* _TASK OBJECTIVE_
Answer these questions about the email on server push with FastCGI below:
(a) On what date was the message sent?
(b) To whom was the message addressed?
(c) According to Mark Brown, which server treats NPH and non-NPH CGI scripts the same with respect to buffering?

* _EXTRACT TO READ_

______________________________

Re: Server push applications using FastCGI

blong@fiction.net
Fri, 26 Jul 1996 15:16:24 -0500

Message-Id: <199607262016.PAA08758@fiction.isdn.uiuc.edu>
Date: Fri, 26 Jul 1996 15:16:24 -0500
From: blong@fiction.net
To: rnewman@nfic.com (Ron Newman)
Subject: Re: Server push applications using FastCGI
In-Reply-To: <199607261850.OAA09047@janis-joplin.nfic.com>; from Ron Newman on Jul 26, 1996 14:50:15 -0400

On 7/26, Ron Newman uttered the following other thing:
> 
> I asked whether a FastCGI program can intermittendly stream output
> to the client, based on a possibly false impression that a CGI program
> can do so only if written as a non-parse-header (NPH) program.  
> Mark Brown replied:
> 
>     A Web server that implements FastCGI sends application data to the
>     client as long as there is any data to send; the data doesn't linger
>     indefinitely in the server's buffer.  (Actually, the spec is silent on
>     the issue, because I didn't realize it *was* an issue.  The Open
>     Market server treats NPH and non-NPH CGI scripts the same with respect
>     to buffering.  As a result of your query the spec will improve;
>     thanks!)
> 
> I based my question on statements in the book "Build a Web Site"

______________________________

* _SOURCE INFORMATION_
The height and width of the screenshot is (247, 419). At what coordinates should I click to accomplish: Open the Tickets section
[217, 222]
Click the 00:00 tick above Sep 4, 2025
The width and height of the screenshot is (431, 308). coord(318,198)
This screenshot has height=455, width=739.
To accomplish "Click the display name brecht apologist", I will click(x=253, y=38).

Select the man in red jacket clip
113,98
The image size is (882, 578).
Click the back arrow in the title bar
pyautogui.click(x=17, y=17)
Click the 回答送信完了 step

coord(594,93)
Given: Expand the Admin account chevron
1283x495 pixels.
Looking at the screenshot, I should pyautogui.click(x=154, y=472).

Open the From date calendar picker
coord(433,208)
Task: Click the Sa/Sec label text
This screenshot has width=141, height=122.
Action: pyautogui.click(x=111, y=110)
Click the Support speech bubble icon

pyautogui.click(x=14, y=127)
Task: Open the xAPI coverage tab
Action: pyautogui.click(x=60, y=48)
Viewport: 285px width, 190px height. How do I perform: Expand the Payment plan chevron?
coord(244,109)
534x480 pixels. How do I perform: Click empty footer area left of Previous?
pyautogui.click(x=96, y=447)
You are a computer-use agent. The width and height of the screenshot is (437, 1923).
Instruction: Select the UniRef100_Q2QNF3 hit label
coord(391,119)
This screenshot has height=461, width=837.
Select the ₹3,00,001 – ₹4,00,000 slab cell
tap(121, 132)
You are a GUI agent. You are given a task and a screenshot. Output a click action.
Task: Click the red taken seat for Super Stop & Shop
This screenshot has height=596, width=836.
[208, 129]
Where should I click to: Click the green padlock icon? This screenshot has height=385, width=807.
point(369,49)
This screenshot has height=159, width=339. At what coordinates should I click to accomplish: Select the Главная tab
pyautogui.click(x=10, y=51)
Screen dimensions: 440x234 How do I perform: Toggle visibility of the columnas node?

______________________________

* _SOLUTION_
(a) Fri, 26 Jul 1996
(b) Ron Newman (rnewman@nfic.com)
(c) The Open Market server